(a) The plug-in transformer for a laptop computer puts out \(7.50V\) and can supply a maximum current of \(2.00A\). What is the maximum input current if the input voltage is \(240V\)? Assume \(100\% \) efficiency. (b) If the actual efficiency is less than \(100\% \), would the input current need to be greater or smaller? Explain.

Current is the term used to describe the speed at which charge moves

a)

\(\begin{array}{c}{V_p} = 240\;V\\{V_s} = 7.5\;V\\{I_s} = 2\;A\end{array}\)

Transformer equation,

\(\frac{{{V_s}}}{{{V_p}}} = \frac{{{I_p}}}{{{I_s}}}\)

b)

\(\begin{array}{c}{V_p} = 240\;V\\{V_s} = 7.5\;V\\{I_s} = 2\;A\end{array}\)

Transformer equation,

\(\eta {V_p}{I_p} = {V_s}{I_s}\)

Where \(\eta \) is the efficiency

a)

Consider the transformer equation,

\(\begin{array}{c}\frac{{{V_s}}}{{{V_p}}} = \frac{{{I_p}}}{{{I_s}}}\\\frac{{7.5}}{{240}} = \frac{{{I_p}}}{2}\\{I_p} = 0.0625\;A\end{array}\)
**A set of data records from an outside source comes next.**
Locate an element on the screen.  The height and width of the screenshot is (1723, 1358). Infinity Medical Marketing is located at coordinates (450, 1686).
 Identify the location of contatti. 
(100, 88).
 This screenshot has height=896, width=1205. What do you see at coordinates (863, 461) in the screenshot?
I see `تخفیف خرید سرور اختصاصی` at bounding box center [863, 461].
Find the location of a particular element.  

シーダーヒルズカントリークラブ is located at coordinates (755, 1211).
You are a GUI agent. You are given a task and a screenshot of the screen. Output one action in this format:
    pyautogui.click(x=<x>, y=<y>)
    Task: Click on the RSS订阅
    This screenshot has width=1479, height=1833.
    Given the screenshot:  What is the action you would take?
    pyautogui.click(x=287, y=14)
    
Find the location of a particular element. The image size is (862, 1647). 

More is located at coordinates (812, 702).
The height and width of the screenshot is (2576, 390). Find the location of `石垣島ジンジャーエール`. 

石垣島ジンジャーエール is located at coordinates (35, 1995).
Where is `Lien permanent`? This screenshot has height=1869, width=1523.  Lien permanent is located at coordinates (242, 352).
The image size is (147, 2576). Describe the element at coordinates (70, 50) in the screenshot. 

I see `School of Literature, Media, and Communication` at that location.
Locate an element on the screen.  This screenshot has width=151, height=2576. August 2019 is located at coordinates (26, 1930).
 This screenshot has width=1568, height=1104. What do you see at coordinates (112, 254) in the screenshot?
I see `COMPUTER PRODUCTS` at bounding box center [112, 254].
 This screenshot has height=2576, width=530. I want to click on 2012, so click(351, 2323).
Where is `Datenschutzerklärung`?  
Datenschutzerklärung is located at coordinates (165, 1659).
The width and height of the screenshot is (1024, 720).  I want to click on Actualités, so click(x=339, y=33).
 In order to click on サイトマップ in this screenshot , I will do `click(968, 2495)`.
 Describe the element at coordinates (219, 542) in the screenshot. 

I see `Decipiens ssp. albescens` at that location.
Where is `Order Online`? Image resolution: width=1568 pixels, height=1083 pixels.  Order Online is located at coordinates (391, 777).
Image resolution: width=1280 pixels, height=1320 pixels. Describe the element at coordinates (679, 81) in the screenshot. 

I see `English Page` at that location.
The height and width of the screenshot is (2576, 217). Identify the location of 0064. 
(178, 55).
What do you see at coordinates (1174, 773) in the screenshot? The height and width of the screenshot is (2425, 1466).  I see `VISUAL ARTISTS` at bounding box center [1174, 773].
Therefore, input current value is \(0.0625\;A\).

b)

Consider the transformer equation.

\(\begin{array}{c}\eta {V_p}{I_p} = {V_s}{I_s}\\\eta \times 240 \times {I_p} = \eta \times 7.5 \times 2\\{I_p} = \frac{{0.0625}}{\eta }\end{array}\)

We know that\(\eta \)is less than\(1\), which means\({I_p}\) is more than\(0.0625\;A\). So, input current need to be more.

Therefore, input current need to be more.